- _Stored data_
§
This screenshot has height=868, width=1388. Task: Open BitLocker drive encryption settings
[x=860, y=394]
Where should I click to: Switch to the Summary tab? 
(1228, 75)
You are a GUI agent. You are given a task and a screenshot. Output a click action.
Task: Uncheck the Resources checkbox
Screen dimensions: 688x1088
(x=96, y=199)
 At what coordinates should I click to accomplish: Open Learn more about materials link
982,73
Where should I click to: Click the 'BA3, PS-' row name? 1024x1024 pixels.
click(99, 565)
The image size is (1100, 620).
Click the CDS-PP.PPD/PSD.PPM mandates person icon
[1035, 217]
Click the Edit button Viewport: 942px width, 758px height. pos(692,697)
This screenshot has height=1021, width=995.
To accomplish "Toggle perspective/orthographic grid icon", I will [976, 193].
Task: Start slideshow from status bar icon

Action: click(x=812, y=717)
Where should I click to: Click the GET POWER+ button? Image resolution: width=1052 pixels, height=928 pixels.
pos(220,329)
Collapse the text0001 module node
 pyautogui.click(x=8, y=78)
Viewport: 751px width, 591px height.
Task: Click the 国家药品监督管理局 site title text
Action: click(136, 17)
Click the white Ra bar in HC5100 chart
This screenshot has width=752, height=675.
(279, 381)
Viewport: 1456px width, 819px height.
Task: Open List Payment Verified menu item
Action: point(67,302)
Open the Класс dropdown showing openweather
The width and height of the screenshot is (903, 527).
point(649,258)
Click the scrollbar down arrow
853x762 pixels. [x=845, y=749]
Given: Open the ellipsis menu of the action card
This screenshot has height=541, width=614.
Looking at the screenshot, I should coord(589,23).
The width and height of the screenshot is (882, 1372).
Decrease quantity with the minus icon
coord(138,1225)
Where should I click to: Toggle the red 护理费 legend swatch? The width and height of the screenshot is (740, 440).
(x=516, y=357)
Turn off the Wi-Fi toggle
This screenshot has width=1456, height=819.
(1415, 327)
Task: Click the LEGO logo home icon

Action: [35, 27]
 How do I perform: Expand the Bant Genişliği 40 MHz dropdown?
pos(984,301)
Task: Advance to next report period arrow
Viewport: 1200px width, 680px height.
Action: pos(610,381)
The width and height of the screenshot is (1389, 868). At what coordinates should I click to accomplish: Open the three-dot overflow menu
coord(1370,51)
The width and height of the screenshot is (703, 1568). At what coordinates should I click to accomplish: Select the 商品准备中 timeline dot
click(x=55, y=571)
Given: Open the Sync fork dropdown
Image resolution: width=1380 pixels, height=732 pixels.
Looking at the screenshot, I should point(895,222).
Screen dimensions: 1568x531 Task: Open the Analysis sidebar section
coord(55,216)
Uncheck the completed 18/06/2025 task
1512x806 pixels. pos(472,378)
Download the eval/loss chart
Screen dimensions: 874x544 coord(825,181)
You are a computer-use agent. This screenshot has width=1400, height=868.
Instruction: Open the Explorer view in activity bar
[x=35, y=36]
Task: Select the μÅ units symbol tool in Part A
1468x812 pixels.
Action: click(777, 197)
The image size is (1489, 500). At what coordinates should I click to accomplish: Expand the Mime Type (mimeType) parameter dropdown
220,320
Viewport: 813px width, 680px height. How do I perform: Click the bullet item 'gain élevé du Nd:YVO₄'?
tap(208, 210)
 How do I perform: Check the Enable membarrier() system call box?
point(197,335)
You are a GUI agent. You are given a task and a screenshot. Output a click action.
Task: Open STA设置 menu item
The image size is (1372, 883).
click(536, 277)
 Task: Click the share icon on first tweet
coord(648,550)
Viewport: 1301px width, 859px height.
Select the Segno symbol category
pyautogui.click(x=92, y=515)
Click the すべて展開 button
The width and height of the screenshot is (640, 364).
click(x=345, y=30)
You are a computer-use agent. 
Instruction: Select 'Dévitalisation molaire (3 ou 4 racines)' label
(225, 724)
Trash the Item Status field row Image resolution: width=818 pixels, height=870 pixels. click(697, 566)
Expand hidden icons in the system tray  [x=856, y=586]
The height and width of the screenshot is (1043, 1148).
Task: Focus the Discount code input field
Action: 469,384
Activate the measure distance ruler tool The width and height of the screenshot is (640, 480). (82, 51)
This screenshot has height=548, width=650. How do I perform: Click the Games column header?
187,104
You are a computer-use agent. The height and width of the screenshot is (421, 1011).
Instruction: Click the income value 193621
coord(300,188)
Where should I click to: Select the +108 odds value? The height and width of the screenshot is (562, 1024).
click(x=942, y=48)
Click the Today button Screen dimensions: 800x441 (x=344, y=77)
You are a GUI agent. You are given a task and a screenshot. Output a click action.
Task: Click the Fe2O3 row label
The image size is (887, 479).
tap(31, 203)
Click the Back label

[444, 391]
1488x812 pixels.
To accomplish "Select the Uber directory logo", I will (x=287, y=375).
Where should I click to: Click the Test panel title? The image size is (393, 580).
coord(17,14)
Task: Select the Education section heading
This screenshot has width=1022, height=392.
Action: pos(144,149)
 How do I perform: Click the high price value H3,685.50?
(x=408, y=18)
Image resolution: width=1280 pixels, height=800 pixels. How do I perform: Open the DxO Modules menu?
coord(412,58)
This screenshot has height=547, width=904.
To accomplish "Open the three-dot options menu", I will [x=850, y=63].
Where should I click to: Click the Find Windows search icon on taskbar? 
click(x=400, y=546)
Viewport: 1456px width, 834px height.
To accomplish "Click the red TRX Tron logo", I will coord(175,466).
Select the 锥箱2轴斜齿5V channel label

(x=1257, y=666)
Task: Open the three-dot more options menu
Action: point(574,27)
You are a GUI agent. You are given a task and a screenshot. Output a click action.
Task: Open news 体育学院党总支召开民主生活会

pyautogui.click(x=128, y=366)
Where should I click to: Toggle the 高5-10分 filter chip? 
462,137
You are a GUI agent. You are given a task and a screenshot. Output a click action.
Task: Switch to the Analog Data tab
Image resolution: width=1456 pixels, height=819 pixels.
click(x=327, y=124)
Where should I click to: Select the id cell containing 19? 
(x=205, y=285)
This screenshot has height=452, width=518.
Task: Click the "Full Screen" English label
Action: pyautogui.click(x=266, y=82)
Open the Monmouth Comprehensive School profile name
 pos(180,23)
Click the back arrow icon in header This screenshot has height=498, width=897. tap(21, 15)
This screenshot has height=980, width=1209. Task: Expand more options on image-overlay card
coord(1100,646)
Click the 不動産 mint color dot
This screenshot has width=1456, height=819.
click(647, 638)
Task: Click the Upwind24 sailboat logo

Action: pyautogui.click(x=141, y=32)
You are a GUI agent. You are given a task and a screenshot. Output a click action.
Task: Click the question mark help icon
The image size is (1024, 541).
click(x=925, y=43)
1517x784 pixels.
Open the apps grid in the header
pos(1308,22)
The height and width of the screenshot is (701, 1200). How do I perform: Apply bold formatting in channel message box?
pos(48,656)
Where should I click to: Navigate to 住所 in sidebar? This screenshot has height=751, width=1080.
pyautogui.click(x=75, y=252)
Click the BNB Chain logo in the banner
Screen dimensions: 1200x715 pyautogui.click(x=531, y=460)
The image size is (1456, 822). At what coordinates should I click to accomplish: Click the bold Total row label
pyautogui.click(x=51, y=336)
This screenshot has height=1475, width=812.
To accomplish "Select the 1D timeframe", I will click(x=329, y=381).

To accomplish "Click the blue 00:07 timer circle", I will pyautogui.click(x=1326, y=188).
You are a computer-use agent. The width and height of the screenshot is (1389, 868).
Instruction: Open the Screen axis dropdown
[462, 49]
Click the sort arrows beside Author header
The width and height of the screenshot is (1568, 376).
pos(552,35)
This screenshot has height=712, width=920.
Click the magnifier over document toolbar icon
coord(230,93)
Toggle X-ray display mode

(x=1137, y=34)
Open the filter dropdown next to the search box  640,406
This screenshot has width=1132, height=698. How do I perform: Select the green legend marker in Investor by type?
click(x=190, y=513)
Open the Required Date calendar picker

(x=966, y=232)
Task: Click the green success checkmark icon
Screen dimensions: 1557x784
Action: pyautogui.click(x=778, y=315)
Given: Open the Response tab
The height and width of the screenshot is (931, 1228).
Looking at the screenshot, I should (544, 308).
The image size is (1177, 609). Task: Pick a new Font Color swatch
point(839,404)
§
- _WHAT THE TASK ASKS_
Give again, word for word, every line from the one holding "The height and width of the screenshot is (931, 1228)." to the end of the data.

- _WRITTEN SOLUTION_
The height and width of the screenshot is (931, 1228).
Looking at the screenshot, I should (544, 308).
The image size is (1177, 609). Task: Pick a new Font Color swatch
point(839,404)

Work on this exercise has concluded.